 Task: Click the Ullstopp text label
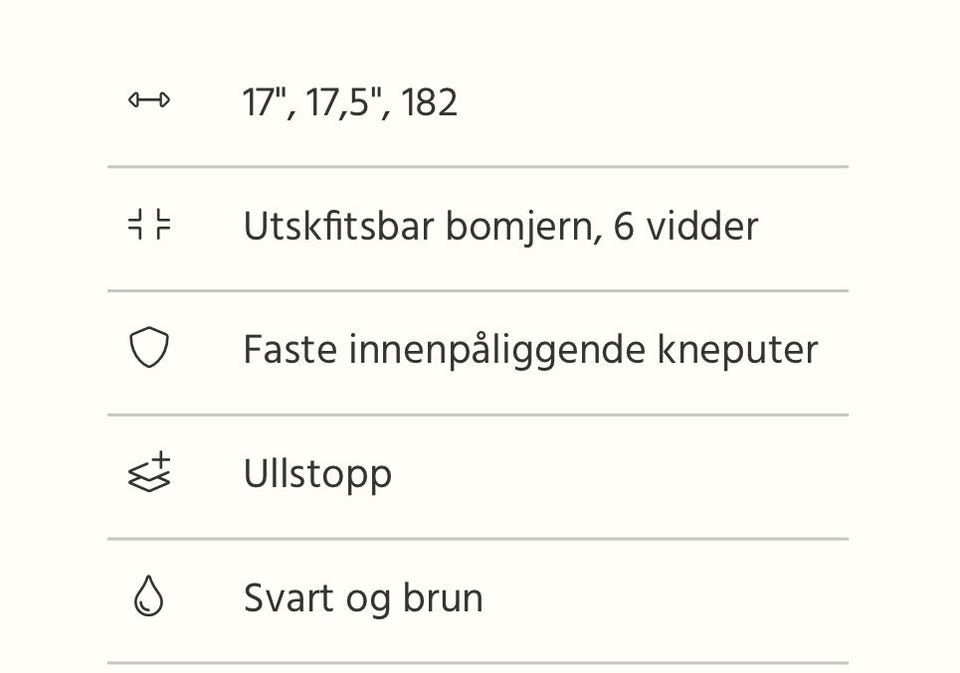(317, 475)
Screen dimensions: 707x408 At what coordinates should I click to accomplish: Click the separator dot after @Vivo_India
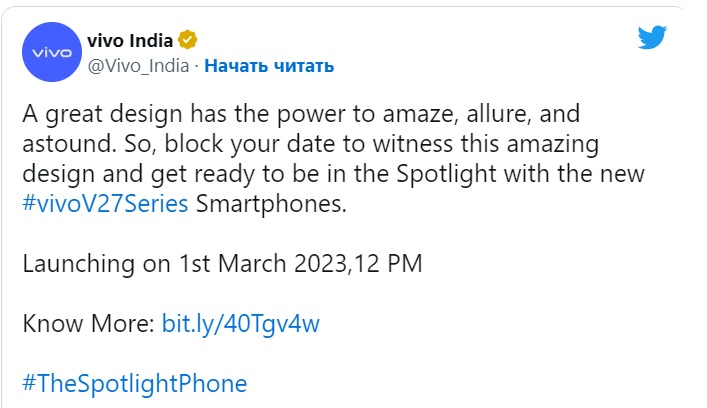coord(198,66)
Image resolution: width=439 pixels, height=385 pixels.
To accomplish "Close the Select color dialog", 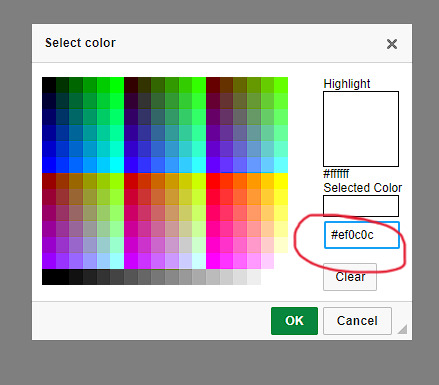I will coord(392,44).
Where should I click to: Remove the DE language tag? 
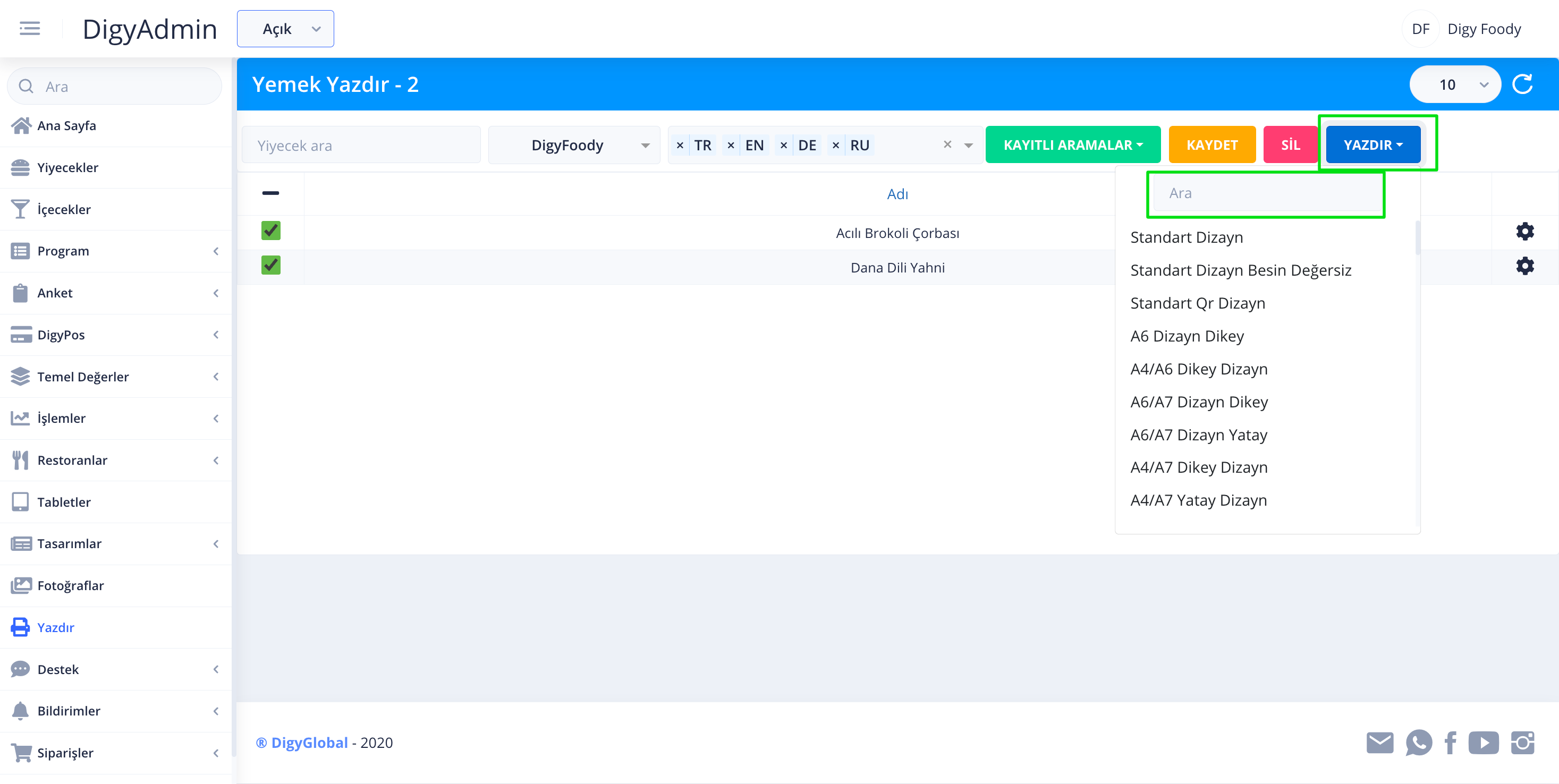[x=783, y=145]
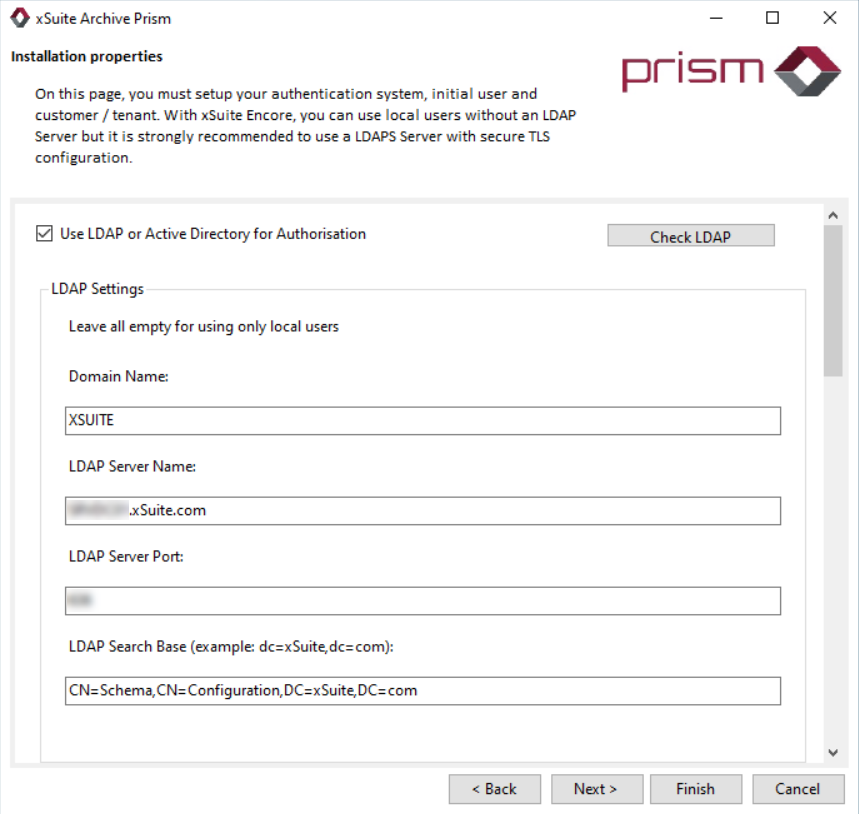Click into the Domain Name field
The width and height of the screenshot is (859, 814).
422,421
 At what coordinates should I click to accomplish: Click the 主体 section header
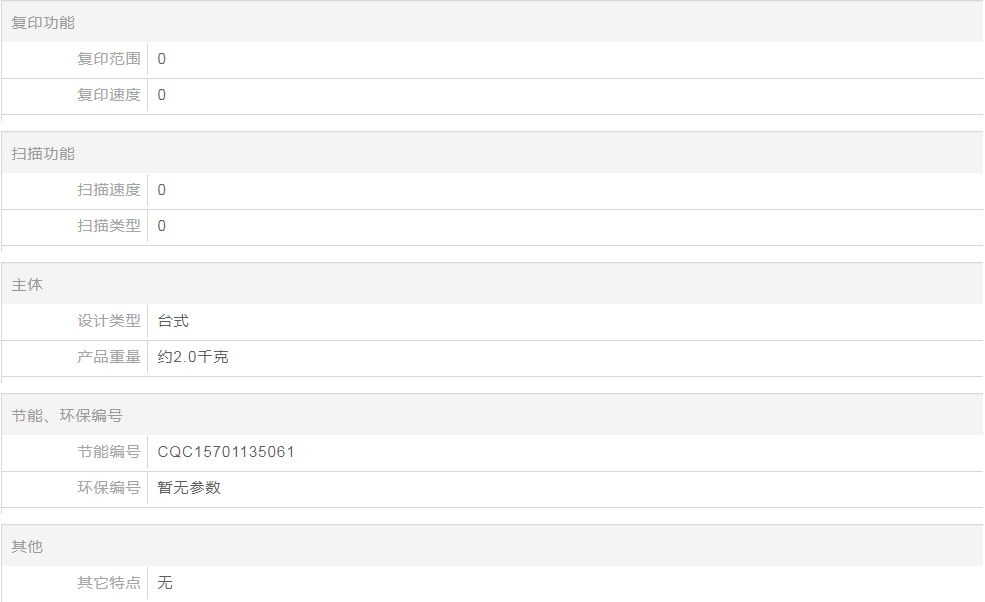pos(27,285)
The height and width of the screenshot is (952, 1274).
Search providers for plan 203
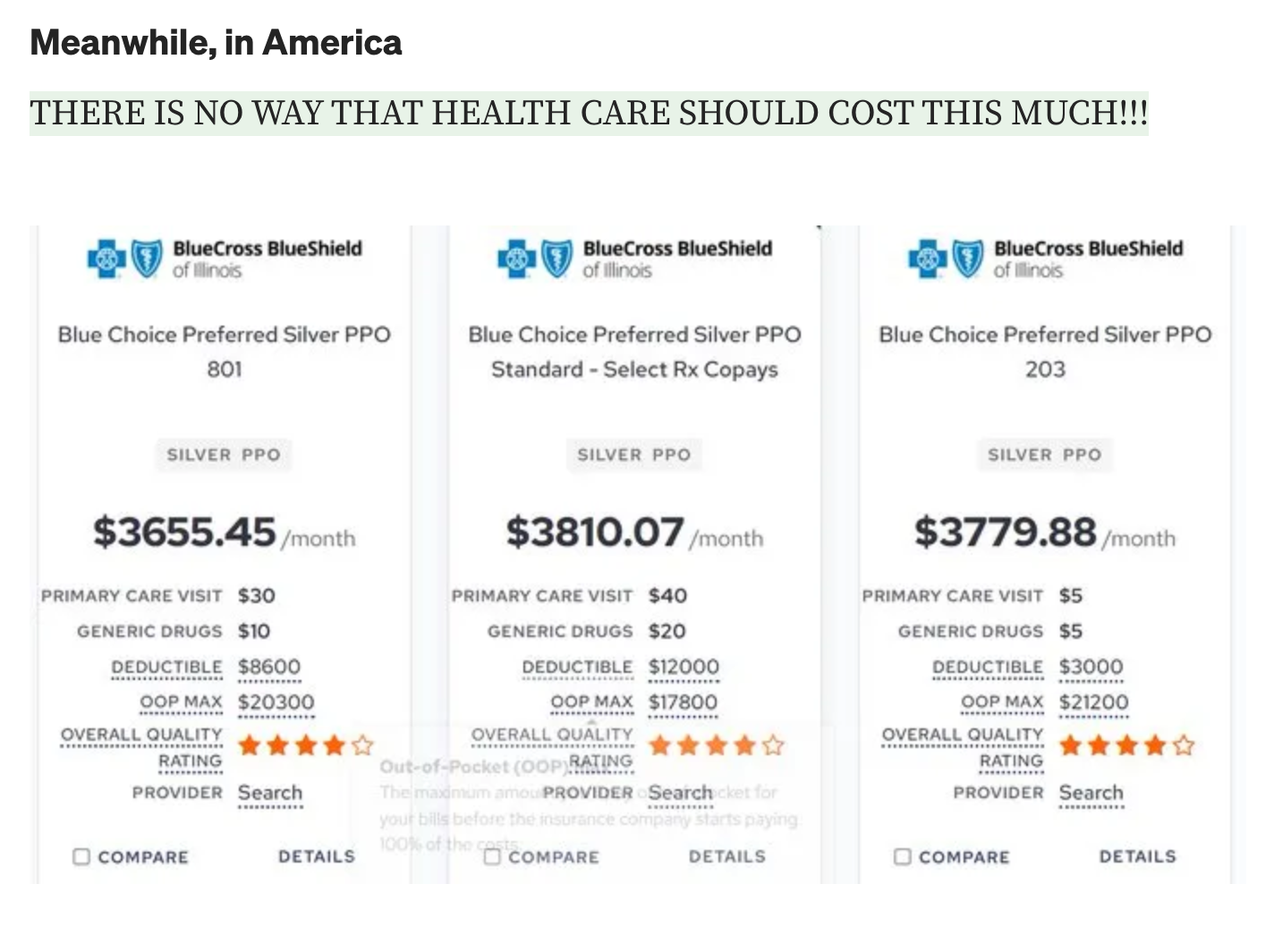[1091, 793]
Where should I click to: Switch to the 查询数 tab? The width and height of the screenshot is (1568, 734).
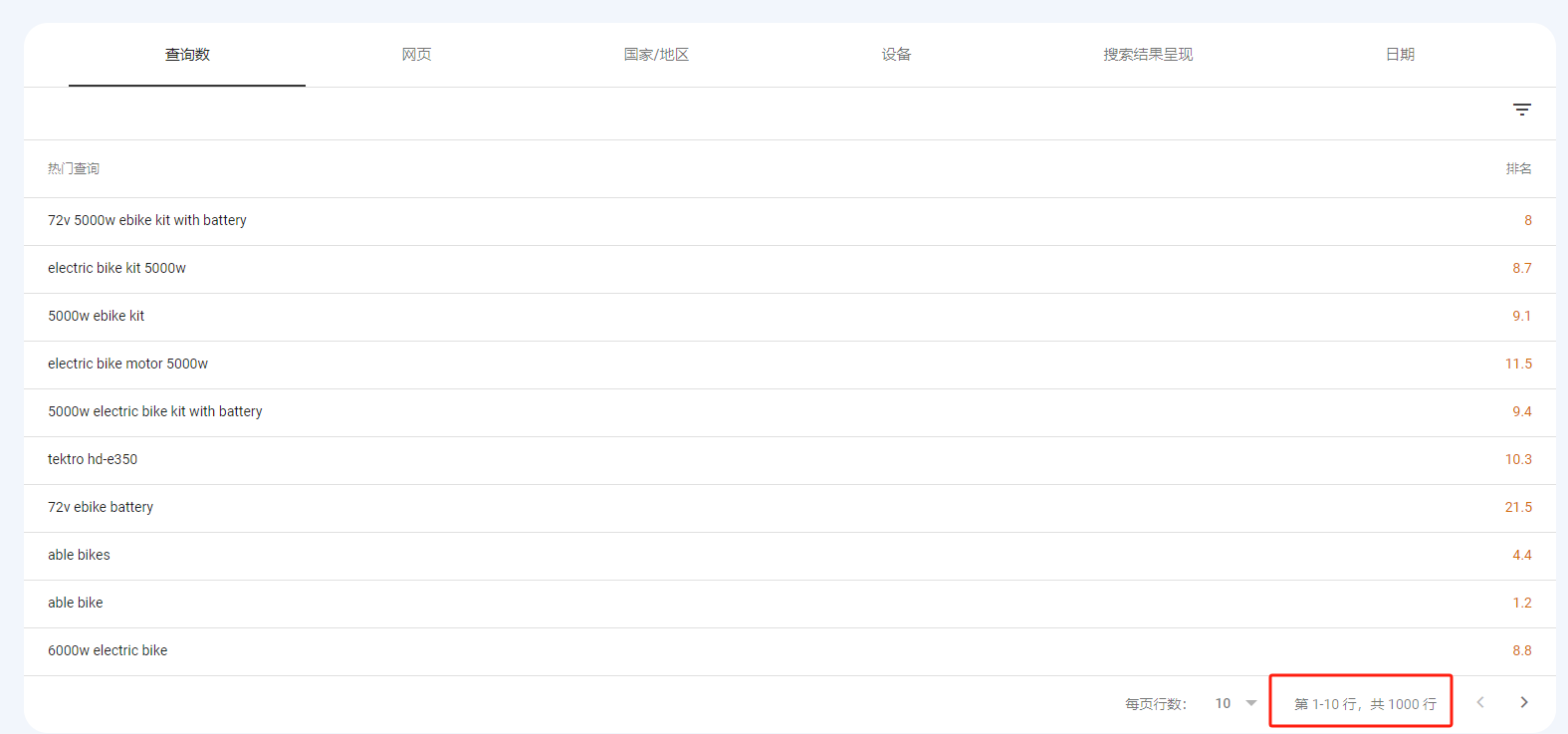point(187,55)
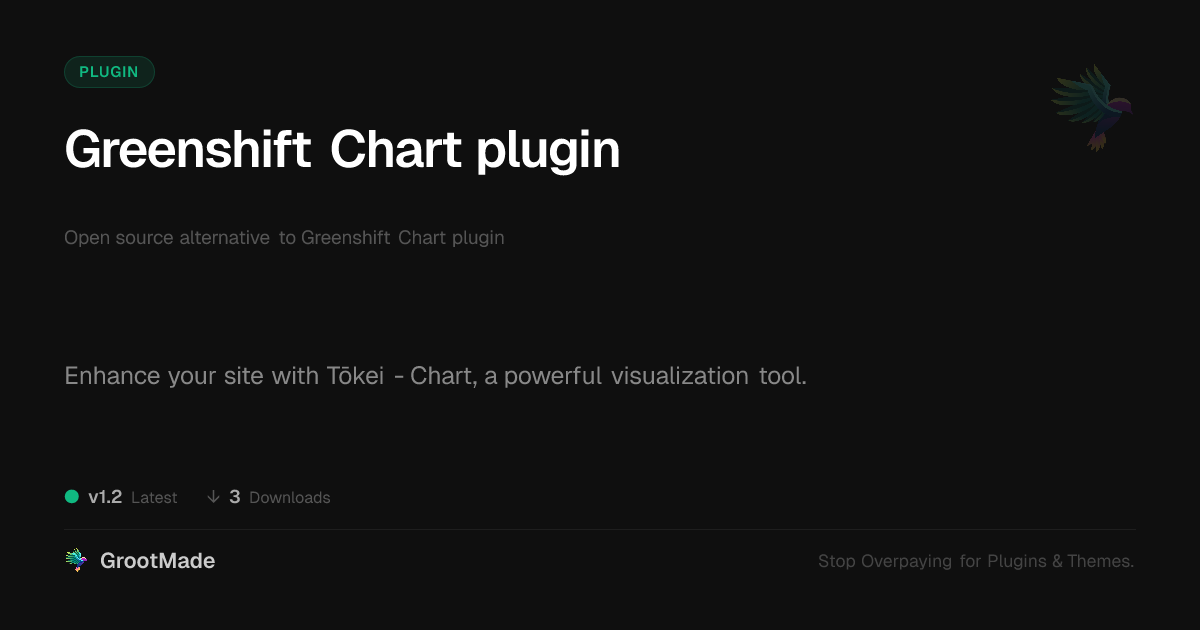Click the word "Plugins" in the footer tagline

coord(1017,561)
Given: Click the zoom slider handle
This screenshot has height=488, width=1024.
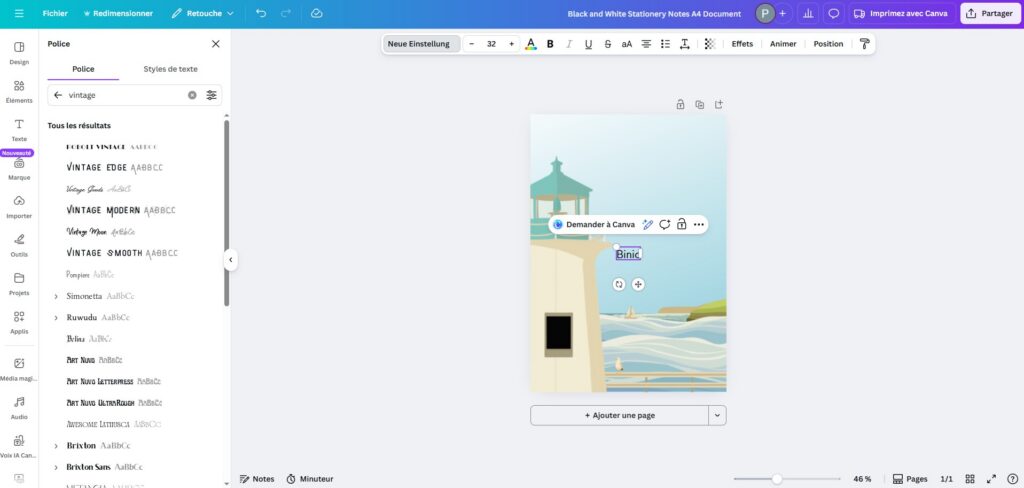Looking at the screenshot, I should pos(777,479).
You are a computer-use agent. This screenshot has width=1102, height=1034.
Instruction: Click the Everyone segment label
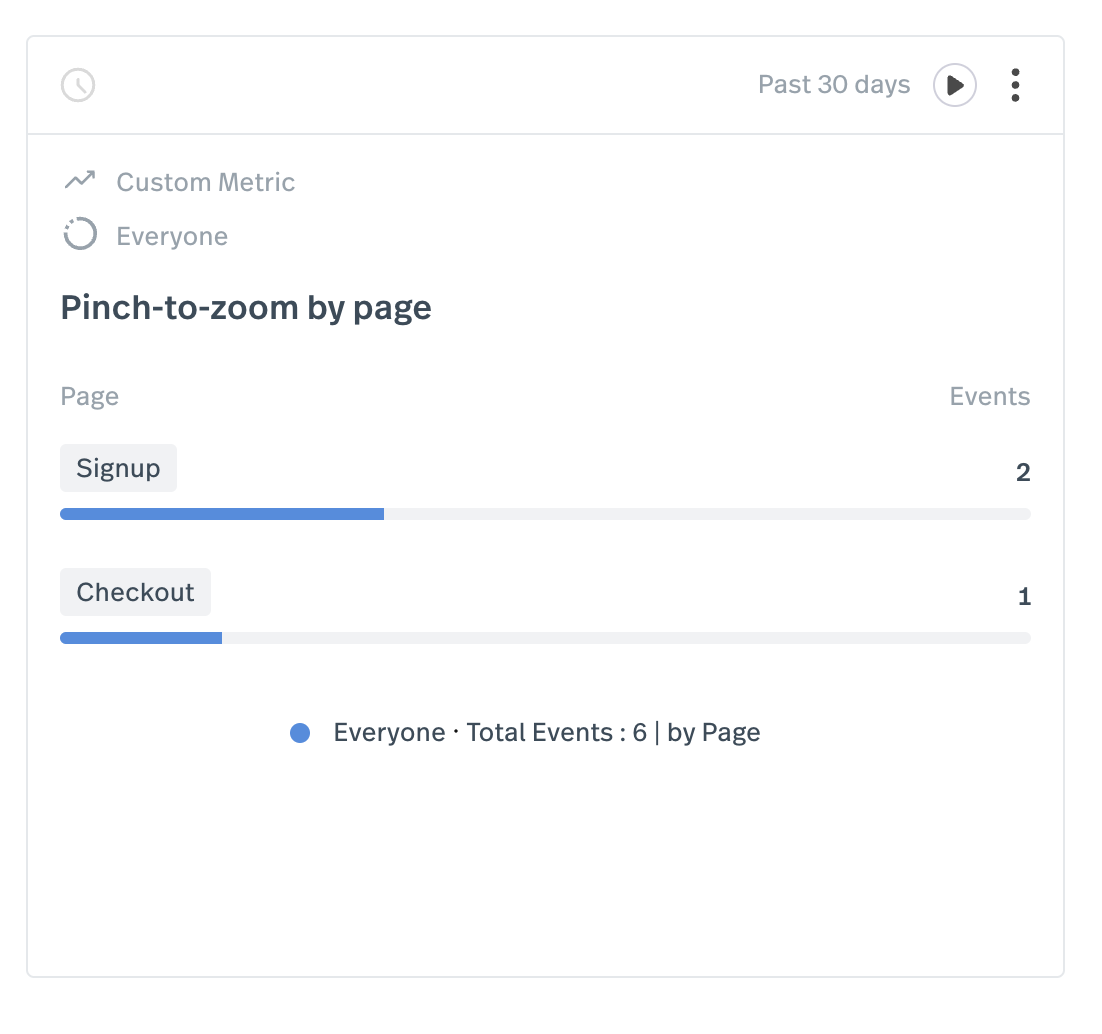[172, 236]
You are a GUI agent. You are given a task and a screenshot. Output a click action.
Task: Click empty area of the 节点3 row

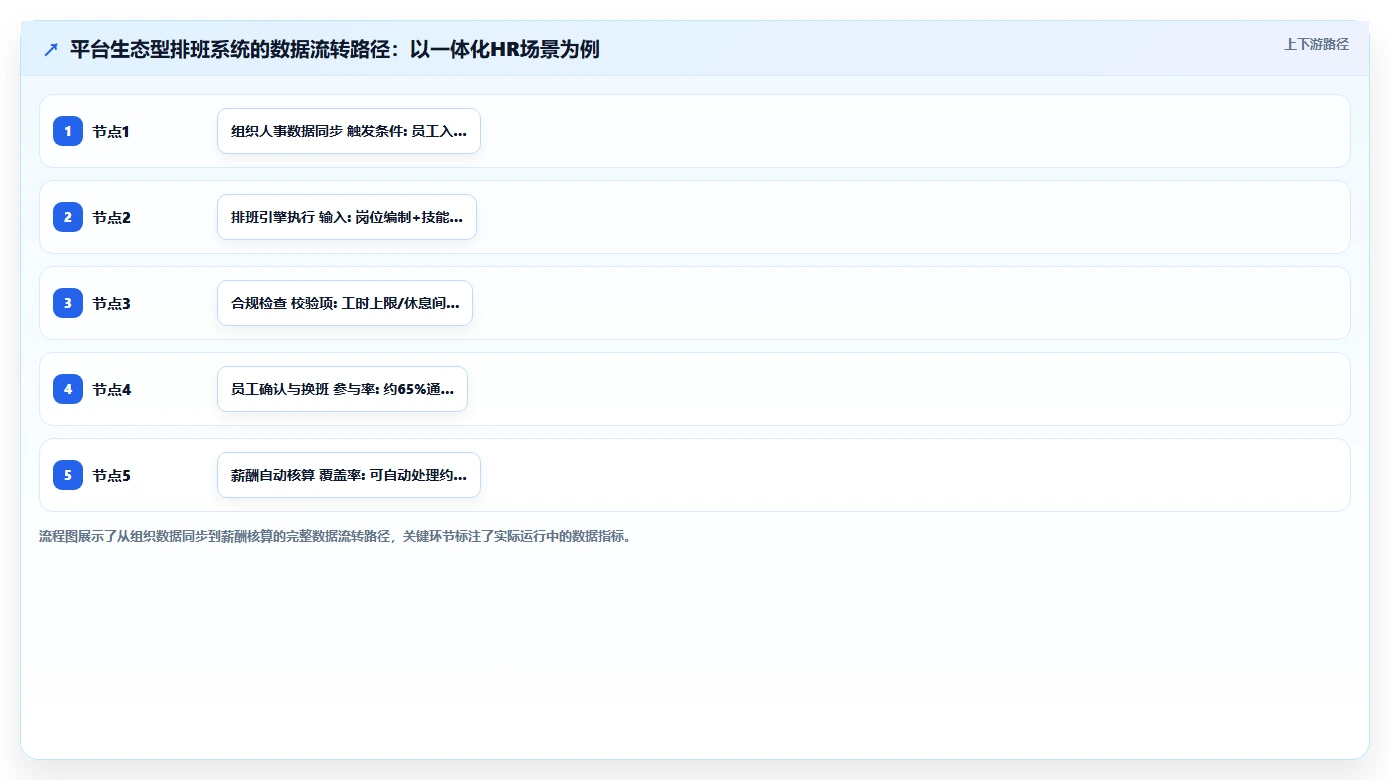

[GIVEN INSTRUCTION] Pick out each line of the items above that contains the string "coordinates", and copy those lines. Case matters.

[WRITTEN RESPONSE]
Screen dimensions: 707x408 At what coordinates should I click to accomplish: Click the separator dot after @Vivo_India
 At what coordinates should I click to accomplish: Click the 主体 section header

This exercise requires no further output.